_Exercise directions_.
If a line of the records contains the string "agent", copy it out.

_Recorded information_.
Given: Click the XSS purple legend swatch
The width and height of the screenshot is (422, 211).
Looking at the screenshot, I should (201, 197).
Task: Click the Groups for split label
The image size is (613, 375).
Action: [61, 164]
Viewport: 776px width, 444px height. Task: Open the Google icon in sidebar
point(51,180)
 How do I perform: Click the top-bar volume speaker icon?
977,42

--

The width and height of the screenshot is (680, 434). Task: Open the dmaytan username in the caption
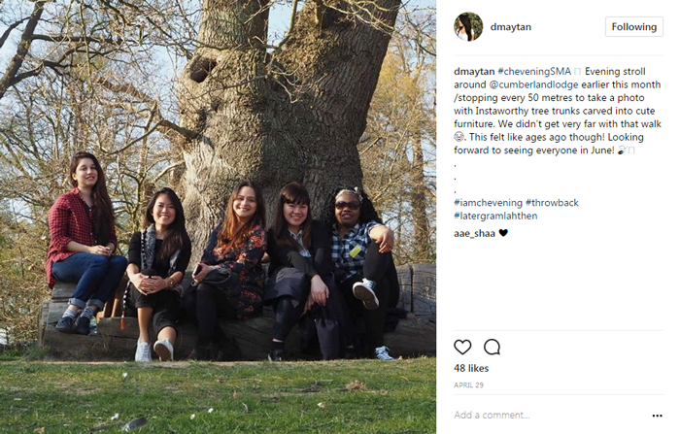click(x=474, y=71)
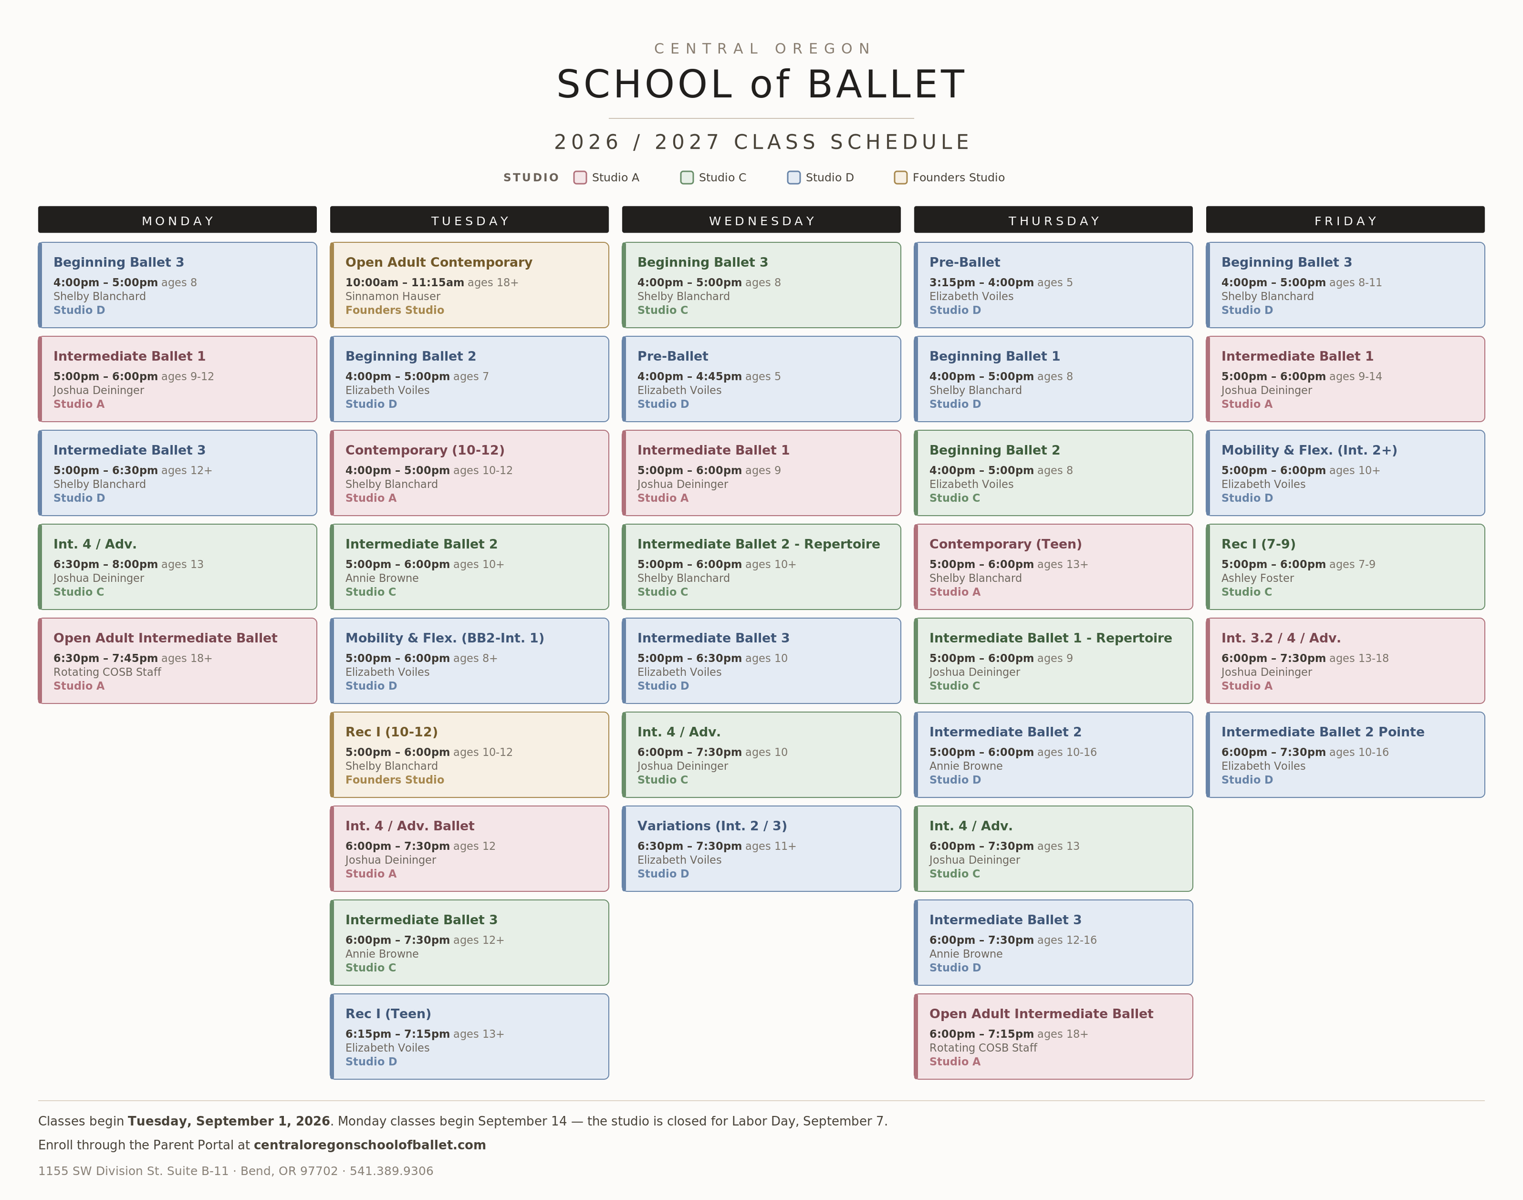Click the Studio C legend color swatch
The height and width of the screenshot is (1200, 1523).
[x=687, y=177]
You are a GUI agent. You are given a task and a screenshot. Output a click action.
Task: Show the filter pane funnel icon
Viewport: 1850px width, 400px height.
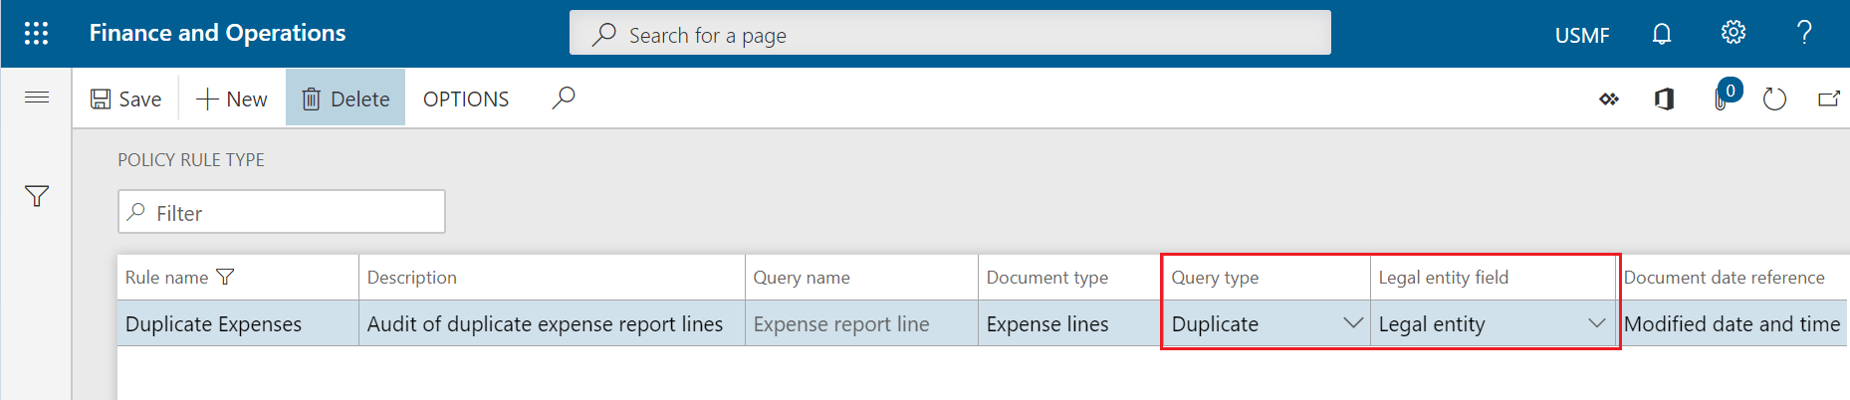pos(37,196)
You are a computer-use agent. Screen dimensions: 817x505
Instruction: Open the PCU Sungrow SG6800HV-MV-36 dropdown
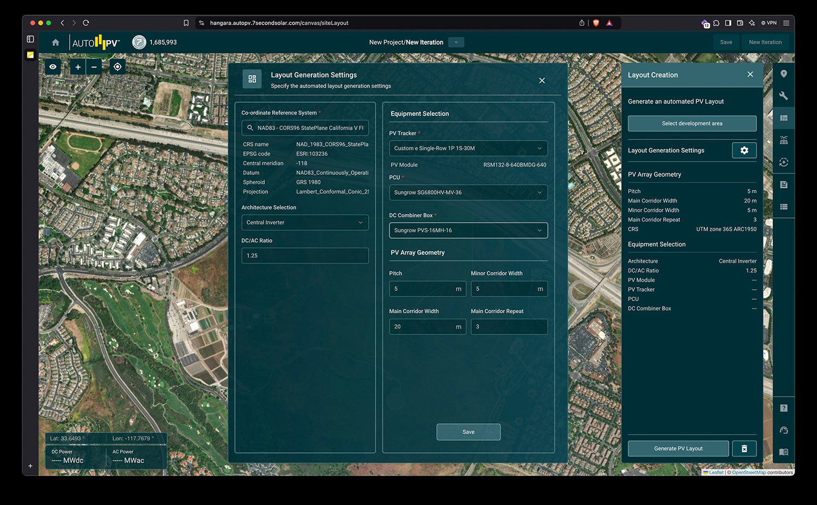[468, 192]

_Solution to the problem_.
You are a GUI agent. You are given a task and a screenshot. Output a click action.
You are a computer-use agent. Screen dimensions: 817x505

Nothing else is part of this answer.